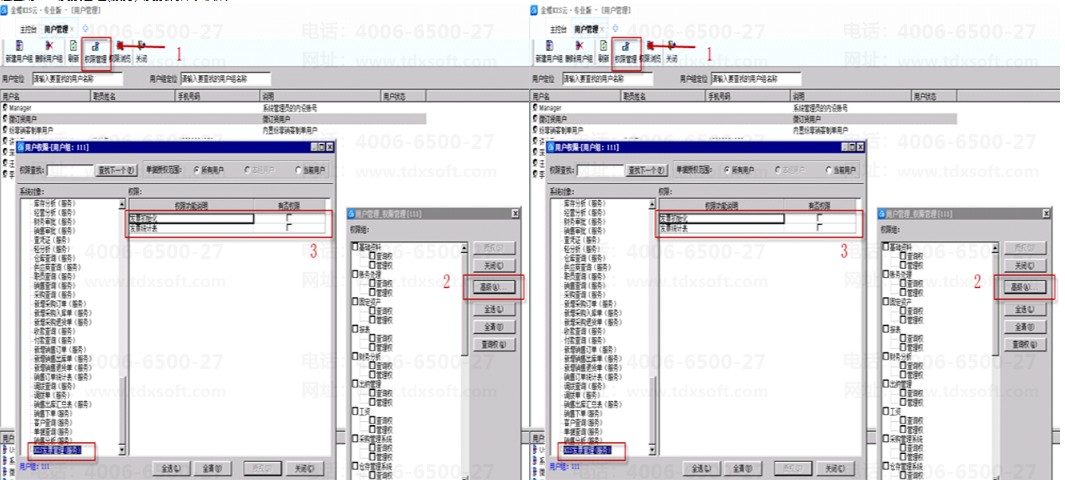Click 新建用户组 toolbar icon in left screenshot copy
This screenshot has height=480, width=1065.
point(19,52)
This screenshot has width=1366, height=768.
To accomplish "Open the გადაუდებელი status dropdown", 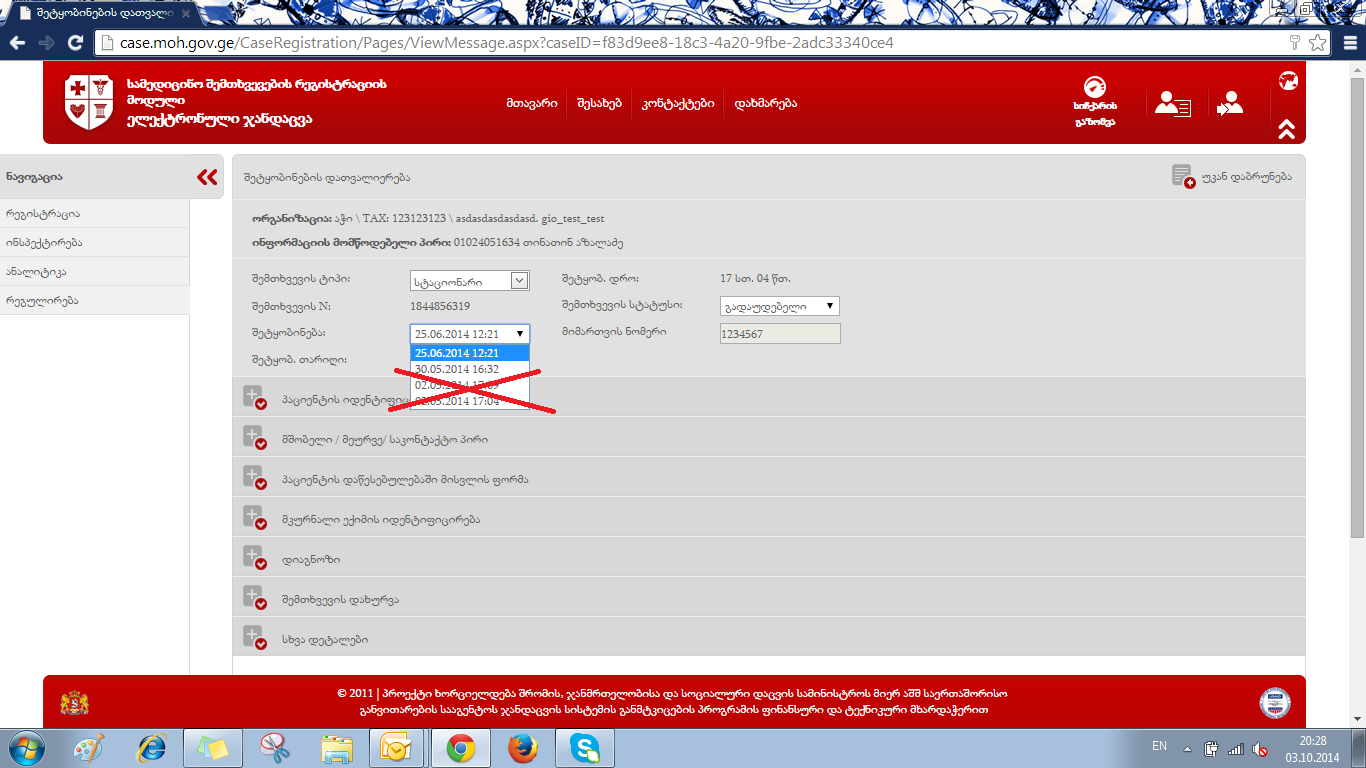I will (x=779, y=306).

---

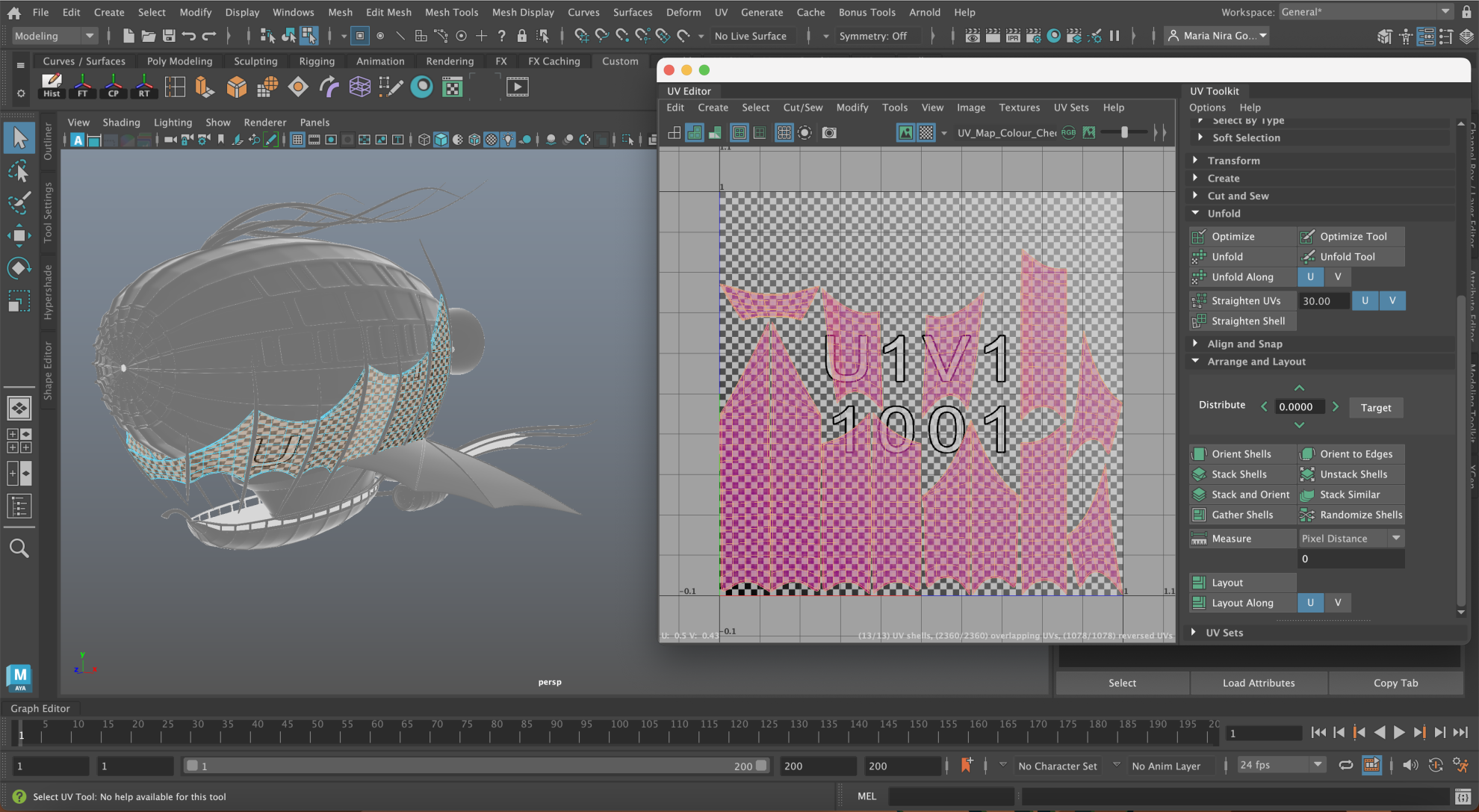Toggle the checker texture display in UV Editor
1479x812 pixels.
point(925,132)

#### [INSTRUCTION]
Rewrite the stretch of lines from the one containing "Toggle the checker" through the one containing "point(925,132)", changing "checker texture" to "grid texture" and keeping everything else the same. Give only those lines, without the pictures.

#### [RESPONSE TO THE TASK]
Toggle the grid texture display in UV Editor
1479x812 pixels.
point(925,132)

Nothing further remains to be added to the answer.